Timo Gottschalk Aktuell: Tagesrang 16 einer nicht idealen Startposition abgetrotzt
Es gibt Wölflinge, Ranger und Rover, und es gibt … Yazeed Al-Rajhi und Timo Gottschalk. Die Rallye-Dakar-Sieger von 2025 haben beim Unternehmen Titelverteidigung auf der dritten Etappe rund um al-‚Ula ihr ganzes Können gezeigt.
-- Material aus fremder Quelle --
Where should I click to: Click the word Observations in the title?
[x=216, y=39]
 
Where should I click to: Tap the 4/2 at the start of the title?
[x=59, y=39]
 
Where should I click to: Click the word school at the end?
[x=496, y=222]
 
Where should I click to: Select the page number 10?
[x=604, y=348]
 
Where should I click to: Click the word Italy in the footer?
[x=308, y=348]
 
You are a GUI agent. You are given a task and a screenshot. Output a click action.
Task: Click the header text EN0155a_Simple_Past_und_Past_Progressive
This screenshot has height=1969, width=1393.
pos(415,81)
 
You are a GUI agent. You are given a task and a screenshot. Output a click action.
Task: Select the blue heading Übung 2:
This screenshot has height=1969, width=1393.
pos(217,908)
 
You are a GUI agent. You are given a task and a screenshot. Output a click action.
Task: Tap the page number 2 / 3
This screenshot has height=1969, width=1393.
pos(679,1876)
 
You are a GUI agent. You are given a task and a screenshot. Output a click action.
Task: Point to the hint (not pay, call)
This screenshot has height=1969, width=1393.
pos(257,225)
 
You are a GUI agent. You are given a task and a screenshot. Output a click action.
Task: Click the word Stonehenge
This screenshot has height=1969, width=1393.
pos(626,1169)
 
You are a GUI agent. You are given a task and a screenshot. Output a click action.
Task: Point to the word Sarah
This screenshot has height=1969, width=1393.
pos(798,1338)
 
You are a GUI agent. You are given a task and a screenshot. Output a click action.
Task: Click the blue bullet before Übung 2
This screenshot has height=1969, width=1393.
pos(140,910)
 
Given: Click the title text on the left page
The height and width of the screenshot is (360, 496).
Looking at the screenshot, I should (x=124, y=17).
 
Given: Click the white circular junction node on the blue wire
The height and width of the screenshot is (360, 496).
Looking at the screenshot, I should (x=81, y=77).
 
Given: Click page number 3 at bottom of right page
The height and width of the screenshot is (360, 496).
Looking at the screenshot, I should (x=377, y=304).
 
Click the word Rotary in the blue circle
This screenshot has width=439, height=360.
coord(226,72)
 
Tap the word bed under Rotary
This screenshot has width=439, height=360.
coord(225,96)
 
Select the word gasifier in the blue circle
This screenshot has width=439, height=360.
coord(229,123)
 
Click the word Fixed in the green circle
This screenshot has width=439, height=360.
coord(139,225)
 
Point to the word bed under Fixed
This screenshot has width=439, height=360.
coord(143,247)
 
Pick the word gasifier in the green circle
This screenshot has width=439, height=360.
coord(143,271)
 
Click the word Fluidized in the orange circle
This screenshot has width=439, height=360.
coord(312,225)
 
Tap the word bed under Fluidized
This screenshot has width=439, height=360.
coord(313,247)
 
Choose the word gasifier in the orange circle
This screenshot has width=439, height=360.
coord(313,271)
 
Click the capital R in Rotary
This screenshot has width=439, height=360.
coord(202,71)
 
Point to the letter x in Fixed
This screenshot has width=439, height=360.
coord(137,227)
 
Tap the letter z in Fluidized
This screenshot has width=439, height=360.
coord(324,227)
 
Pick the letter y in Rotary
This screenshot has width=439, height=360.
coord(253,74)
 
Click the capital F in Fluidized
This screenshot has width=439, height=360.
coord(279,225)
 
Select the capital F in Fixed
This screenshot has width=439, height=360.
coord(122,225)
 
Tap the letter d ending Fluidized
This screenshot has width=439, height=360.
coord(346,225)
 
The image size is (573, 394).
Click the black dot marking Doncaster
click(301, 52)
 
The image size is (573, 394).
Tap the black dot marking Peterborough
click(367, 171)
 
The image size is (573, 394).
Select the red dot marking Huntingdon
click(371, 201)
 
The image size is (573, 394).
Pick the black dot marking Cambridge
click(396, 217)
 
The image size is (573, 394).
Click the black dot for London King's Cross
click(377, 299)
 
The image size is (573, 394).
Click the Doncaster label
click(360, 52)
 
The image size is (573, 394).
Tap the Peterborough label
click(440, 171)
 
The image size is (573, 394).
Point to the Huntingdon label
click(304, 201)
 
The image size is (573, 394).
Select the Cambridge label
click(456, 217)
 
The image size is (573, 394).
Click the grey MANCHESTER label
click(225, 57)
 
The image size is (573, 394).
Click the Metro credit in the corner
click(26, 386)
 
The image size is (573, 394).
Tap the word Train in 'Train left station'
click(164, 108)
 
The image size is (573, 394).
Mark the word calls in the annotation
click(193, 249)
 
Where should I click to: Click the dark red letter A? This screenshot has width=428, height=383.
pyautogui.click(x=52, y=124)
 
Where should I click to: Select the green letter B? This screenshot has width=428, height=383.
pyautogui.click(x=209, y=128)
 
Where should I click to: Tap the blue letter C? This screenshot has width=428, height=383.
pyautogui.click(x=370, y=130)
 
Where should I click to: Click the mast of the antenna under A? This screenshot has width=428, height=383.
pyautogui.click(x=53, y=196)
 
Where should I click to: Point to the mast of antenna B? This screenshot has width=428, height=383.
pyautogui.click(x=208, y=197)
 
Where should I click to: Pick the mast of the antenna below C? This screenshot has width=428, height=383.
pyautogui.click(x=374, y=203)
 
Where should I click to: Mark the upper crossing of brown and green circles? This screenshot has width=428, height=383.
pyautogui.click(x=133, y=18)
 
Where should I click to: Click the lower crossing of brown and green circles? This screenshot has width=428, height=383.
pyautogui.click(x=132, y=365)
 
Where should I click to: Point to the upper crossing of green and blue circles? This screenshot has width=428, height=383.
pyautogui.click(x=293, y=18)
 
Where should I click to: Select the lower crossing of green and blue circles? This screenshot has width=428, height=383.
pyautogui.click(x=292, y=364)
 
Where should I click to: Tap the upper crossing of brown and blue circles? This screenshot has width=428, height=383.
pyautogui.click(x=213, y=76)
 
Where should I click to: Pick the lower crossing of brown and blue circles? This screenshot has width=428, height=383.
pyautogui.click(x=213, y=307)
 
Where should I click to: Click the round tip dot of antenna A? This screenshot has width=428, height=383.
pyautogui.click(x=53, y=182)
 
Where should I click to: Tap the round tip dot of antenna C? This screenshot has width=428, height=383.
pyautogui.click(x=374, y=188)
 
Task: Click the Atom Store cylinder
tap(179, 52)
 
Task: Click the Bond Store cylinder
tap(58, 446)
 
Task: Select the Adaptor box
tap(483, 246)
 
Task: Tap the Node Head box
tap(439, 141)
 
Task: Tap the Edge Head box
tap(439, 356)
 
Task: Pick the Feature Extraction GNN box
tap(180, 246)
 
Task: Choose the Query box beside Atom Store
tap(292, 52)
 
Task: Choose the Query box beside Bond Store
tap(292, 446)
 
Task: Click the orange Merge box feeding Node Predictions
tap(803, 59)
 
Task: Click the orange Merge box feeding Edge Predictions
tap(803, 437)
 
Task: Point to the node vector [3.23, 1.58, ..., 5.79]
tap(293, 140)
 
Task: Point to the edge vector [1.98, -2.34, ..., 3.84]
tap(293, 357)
Dabei eröffnete das saudi-arabisch-brandenburgische Duo als Drittes gestartet über weite Strecken einsam und allein die Route bis ins Ziel, nachdem es seine Hauptrivalen von 2025, Henk Lategan/Brett Cummings (RSA/RSA) mit identischem Toyota-Material nicht nur ein- sondern auch überholte und um weitere sieben Minuten davon fuhr. Dennoch reichte diese Top-Leistung nur zu Tagesrang 16 – auch, weil nachfolgende von der unermüdlichen Pionierarbeit von Al-Rajhi/Gottschalk profitierten. Es galt die Formel: je weiter hinten gestartet, desto größer die Chancen auf eine Top-Platzierung. Etwa wie bei Mitch Guthrie/Kellon Walch (USA/USA, Ford), die als 23. Crew in die Prüfung starteten und mit der Tagesbestzeit die Gesamtführung übernahmen. In der Gesamtwertung machten auch Al-Rajhi/Gottschalk Platzierungen gut – und rangieren nun nach Teil zwei der Aufholjagd vom Auftraktrang 39 auf der 20. Position.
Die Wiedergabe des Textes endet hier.